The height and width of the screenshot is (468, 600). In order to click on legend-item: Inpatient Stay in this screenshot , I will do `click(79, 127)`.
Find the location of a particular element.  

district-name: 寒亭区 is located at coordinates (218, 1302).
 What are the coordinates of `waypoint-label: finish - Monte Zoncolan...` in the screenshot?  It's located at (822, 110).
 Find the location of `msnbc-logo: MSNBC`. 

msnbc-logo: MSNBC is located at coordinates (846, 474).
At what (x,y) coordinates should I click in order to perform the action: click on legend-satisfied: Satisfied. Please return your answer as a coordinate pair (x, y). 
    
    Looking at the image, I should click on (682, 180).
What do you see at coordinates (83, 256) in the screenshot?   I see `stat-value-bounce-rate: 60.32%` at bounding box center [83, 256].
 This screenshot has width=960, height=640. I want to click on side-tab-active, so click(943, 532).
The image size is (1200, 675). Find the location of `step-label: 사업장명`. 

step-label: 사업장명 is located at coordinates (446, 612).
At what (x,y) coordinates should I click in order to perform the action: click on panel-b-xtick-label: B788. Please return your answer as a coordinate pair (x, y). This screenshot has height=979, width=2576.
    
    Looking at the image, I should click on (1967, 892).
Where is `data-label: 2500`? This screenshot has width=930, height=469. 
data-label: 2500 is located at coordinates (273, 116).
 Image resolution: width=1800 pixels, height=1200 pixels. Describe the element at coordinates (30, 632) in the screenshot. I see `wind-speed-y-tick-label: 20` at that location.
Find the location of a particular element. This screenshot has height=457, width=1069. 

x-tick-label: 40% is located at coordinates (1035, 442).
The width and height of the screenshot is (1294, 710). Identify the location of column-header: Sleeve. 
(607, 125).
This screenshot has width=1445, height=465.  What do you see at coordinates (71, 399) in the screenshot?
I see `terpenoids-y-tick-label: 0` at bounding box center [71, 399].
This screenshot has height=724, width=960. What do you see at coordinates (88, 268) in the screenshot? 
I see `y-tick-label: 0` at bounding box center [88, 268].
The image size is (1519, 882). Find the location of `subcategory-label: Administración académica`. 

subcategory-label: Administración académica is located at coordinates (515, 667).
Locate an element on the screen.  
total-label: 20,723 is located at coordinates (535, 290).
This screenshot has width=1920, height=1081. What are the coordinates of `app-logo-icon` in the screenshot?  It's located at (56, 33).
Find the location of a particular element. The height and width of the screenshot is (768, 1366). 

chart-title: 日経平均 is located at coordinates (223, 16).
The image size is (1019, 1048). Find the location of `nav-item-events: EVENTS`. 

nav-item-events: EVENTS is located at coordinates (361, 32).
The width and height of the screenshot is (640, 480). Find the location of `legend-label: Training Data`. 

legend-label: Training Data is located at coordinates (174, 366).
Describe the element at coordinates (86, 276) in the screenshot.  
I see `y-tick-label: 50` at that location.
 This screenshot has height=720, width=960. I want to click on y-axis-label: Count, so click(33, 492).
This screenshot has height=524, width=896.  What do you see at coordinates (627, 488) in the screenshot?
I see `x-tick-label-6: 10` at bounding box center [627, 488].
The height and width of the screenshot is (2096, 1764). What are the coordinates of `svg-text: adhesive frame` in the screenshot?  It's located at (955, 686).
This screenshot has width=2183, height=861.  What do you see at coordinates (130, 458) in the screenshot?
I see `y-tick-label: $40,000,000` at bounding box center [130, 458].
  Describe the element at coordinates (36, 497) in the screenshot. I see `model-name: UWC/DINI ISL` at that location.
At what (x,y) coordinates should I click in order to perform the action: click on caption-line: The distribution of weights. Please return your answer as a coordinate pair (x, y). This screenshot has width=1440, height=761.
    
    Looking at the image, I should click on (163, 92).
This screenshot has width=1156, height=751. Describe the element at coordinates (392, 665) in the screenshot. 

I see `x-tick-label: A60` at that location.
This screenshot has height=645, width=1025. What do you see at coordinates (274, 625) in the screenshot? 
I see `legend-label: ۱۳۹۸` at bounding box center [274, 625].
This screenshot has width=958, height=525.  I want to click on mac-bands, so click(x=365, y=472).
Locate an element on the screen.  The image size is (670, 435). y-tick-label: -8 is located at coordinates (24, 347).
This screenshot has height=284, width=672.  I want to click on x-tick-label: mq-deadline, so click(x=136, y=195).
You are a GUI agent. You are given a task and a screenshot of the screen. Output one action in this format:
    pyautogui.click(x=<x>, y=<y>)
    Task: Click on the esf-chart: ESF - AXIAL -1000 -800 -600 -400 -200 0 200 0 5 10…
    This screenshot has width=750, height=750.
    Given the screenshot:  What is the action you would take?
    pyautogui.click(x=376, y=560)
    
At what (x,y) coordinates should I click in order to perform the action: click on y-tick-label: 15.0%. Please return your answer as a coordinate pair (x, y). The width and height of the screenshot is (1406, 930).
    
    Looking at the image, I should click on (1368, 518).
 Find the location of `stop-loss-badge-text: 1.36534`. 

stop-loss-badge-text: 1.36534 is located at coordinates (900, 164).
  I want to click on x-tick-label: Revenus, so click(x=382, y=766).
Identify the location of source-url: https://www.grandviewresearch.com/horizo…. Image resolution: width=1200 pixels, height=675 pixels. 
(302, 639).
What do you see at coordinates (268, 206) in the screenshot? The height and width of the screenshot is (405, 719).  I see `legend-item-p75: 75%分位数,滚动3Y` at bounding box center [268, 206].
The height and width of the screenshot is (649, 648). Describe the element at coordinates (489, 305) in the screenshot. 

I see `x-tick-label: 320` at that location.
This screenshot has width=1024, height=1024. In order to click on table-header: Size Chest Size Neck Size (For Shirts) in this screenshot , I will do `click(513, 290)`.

━━━

• Problem requirements:
Convert the entries between the lines holding "The image size is (1019, 1048)." and "nav-item-events: EVENTS is", inclusive, into a two-column CSV with the headers instruction and response. Each entry forms one row, and each field is enclosed in double quotes with any line breaks replaced by spaces.

• Response:
instruction,response
"The image size is (1019, 1048). Find the location of `nav-item-events: EVENTS`.","nav-item-events: EVENTS is located at coordinates (361, 32)."